Vorher hatten mehrere hundert Flüchtlinge versucht, von serbischer Seite bei einem offiziell geschlossenen kleinen Grenzübergang an einer Landstraße gewaltsam nach Ungarn einzudringen. Dazu durchbrachen sie ein Grenztor. Ungarns Polizei setzte Wasserwerfer und Tränengas gegen sie ein. Die Flüchtlinge bewarfen die Polizisten mit Steinen und anderen Gegenständen.

Dabei wurden 20 ungarische Polizisten und auch einige Flüchtlinge verletzt. Ungarns Außenminister Szjjarto hatte in einem Telefonat mit seinem serbischen Kollegen Ivica Dacic ein Eingreifen der serbischen Behörden am Schauplatz des Konflikts verlangt. Aus Belgrad kam scharfe Kritik. "Ich protestiere auf das Schärfste, dass das Tränengas über die Grenzlinie geworfen wurde", sagte Serbiens Sozialminister Aleksandar Vulin.

370 Flüchtlinge in Kroatien registriert

Kroatiens Regierungschef Zoran Milanovic sagte vor dem Parlament, sein Land werde Flüchtlinge nicht stoppen. "Wir sind bereit, diese Menschen anzunehmen und dorthin zu leiten, wo sie offensichtlich hin wollen" - also nach Deutschland und Schweden. 370 Ankömmlinge wurden am Mittwoch in Kroatien registriert.

Innenminister Ranko Ostojic sagte, das Land könne 1500 Menschen pro Tag aufnehmen und weiterleiten. Derzeit werde die Einrichtung von Korridoren geprüft, er stehe dazu in Kontakt mit seinem slowenischen Kollegen Vesna Gjerkes Znidar. Der dementierte jedoch umgehend, da die unkontrollierte Weiterleitung von Flüchtlingen gegen EU-Recht verstoße.

Fico: EU ist kein sicherer Ort mehr

Nach der Ankündigung Ungarns, auch an der Grenze zu Rumänien einen Zaun zu errichten, bestellte Rumäniens Außenminister George Ciamba den ungarischen Botschafter ein. Ein solcher Bau widerspreche "dem europäischen Geist" und sei derzeit unnötig, erklärte das Ministerium. Uno-Generalsekretär Ban Ki Moon nannte den ungarischen Umgang mit Flüchtlingen "schockierend" und "nicht hinnehmbar".
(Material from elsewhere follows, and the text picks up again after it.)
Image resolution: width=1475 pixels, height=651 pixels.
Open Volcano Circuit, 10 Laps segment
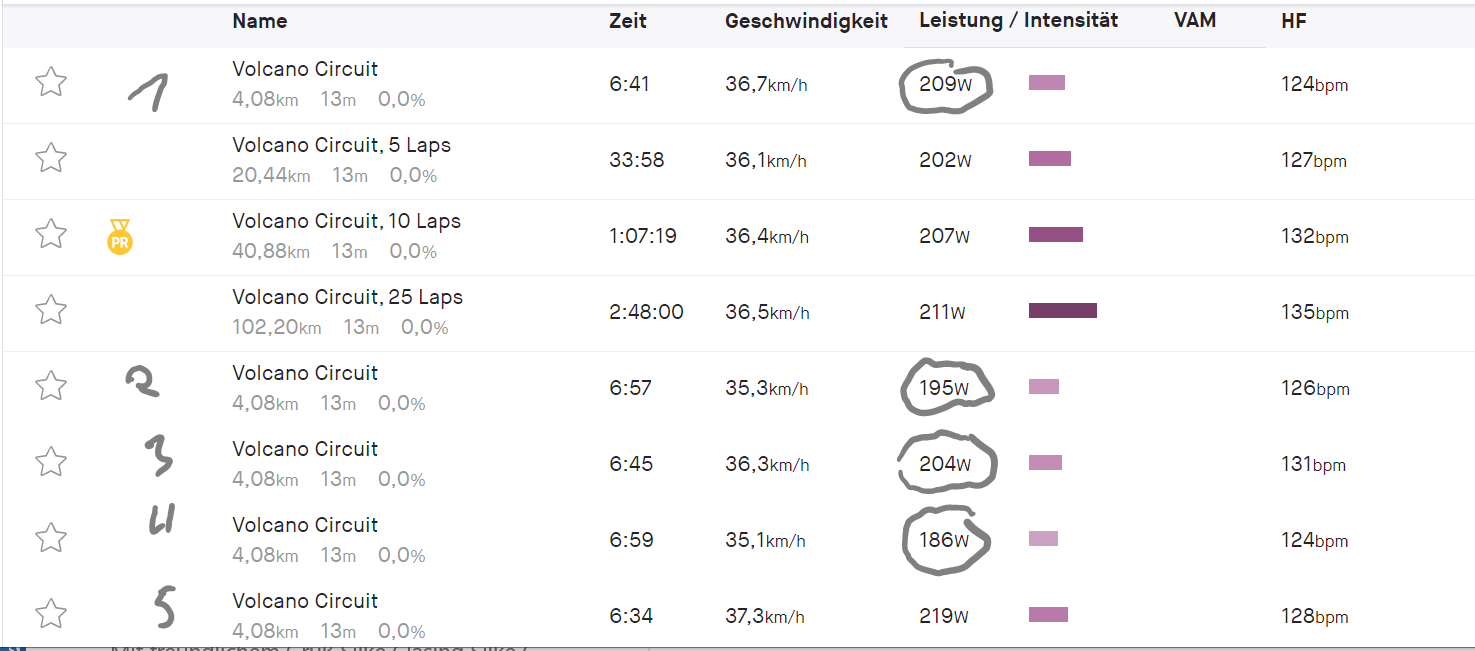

Drastische Wortes des slowakischen Ministerpräsidenten Robert Fico verdeutlichten einmal mehr die gespaltene Haltung der EU-Staaten zur Flüchtlingskrise. Im Parlament sagte Fico, die EU sei angesichts des "Ansturms hunderttausender Migranten kein sicherer Ort mehr". Der Regierungschef warnte vor "Terroristen", die sich unter die Flüchtlinge mischen könnten und beklagte, dass "tausende Menschen über die Grenzen flüchten und niemand sie aufhält".